La izquierda realmente existente, la moderada y la que no lo es tanto, vive en sus respectivas burbujas y no se aventura a salir de ellas porque tienden a creerse sus propias mentiras. Se dedican a darse estacazos sin misericordia y olvidan con demasiada facilidad que el objetivo es gobernar España y no satisfacer sus necesidades, sus objetivos particulares aunque se vistan de generales. El PSOE, carcomido por las luchas intestinas, no tenía otra meta que no dejar de ser la segunda fuerza política del país por delante de Podemos y ―de paso y en clave interna― ver si Pedro Sánchez se inmolaba o no en la derrota. Aquello tan castizo del tuerto como rey del país de los ciegos. Los de Pablo Iglesias, olvidando que no hay atajos en la historia y que los avances sociales deben ser sólidos, prefirieron unas nuevas elecciones a apoyar un gobierno de Sánchez sobre el que hubieran podido influir de manera importante, notable. Un error de bulto que les ha costado un millón de votos y que ha resucitado no sólo a Rajoy, sino que ha frustrado a todos aquellos de sus votantes que tenían como objetivo primero e irrenunciable desalojar al PP del gobierno para poder limpiar y sanear el escenario político. Eso, además de resucitar a otro de los que parecía un cadáver, el propio Pedro Sánchez.

◆ ACCIONES A REALIZAR ◆
1/ Indica si cada afirmación concuerda con el texto sobre la izquierda española, respondiendo sí o no y citando literalmente las palabras del texto que lo deciden: (a) Podemos perdió un millón de votos. (b) El PSOE aspiraba a convertirse en la primera fuerza política del país. (c) Podemos prefirió apoyar un gobierno de Sánchez antes que ir a nuevas elecciones.
2/ Resume en dos oraciones el texto sobre la izquierda española.
3/ Continúa el texto sobre la izquierda española a partir de su última oración.

◆ MATERIAL ◆
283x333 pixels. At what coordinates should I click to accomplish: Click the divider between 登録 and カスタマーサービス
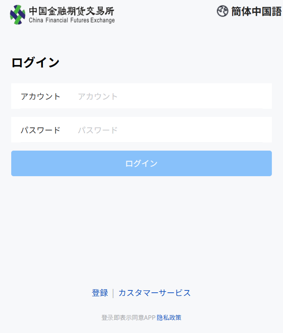click(113, 293)
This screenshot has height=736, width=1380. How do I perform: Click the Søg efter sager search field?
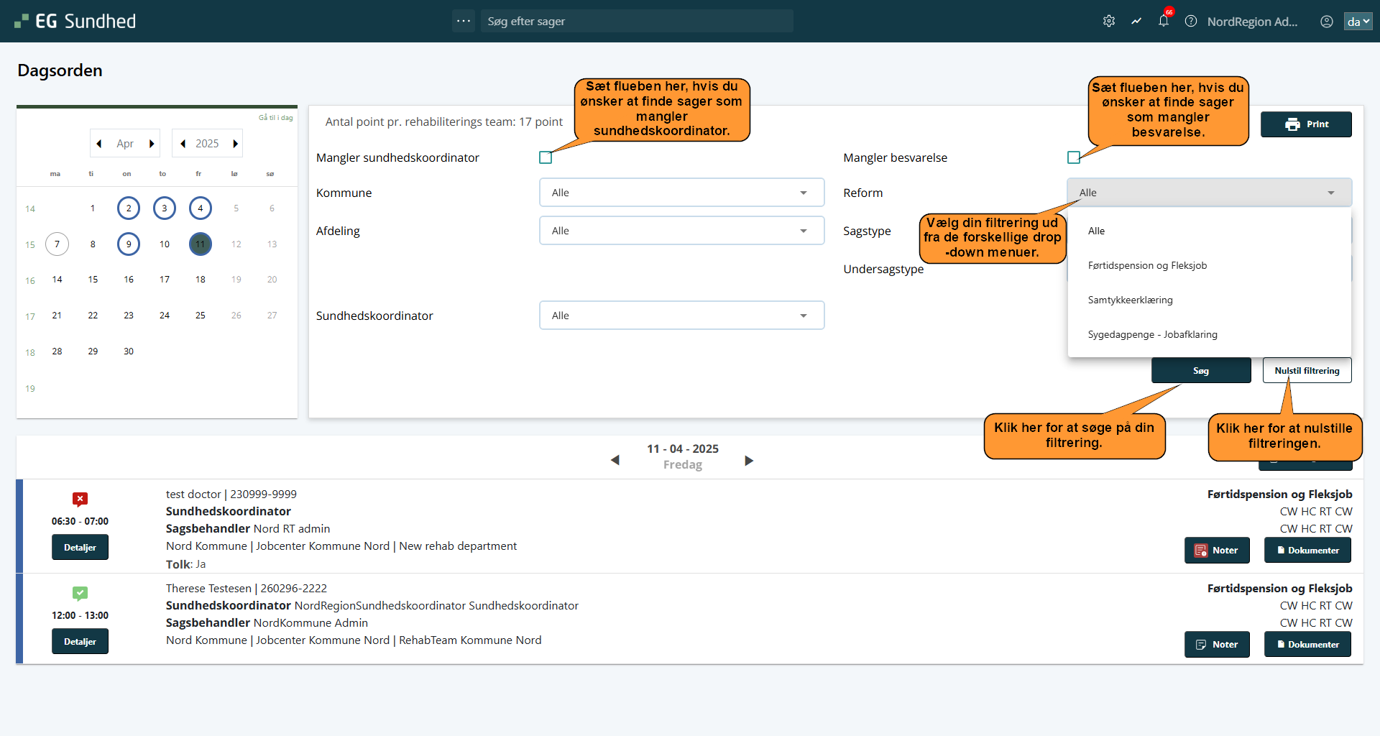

◆ RESPUESTAS POR TAREA ◆
1/
(a) Sí: «Un error de bulto que les ha costado un millón de votos».
(b) No: «no tenía otra meta que no dejar de ser la segunda fuerza política del país por delante de Podemos».
(c) No: «prefirieron unas nuevas elecciones a apoyar un gobierno de Sánchez».

2/ La izquierda española, tanto la moderada como la que no lo es tanto, vive encerrada en sus burbujas y se ataca sin misericordia, olvidando que el objetivo es gobernar España. El PSOE solo buscaba seguir por delante de Podemos, y los de Pablo Iglesias prefirieron nuevas elecciones a apoyar un gobierno de Sánchez, un error que les costó un millón de votos y resucitó tanto a Rajoy como al propio Pedro Sánchez.

3/
La izquierda española, ―en especial sus electores― perpleja y deprimida tras el batacazo de ayer, tiene mucho que reflexionar. De entrada, sus dirigentes ―los moderados y los que no lo son tanto― harían bien en darle vueltas a aquella idea erróneamente atribuida a Don Juan Tenorio: “los muertos que vos matáis, gozan de muy buena salud”.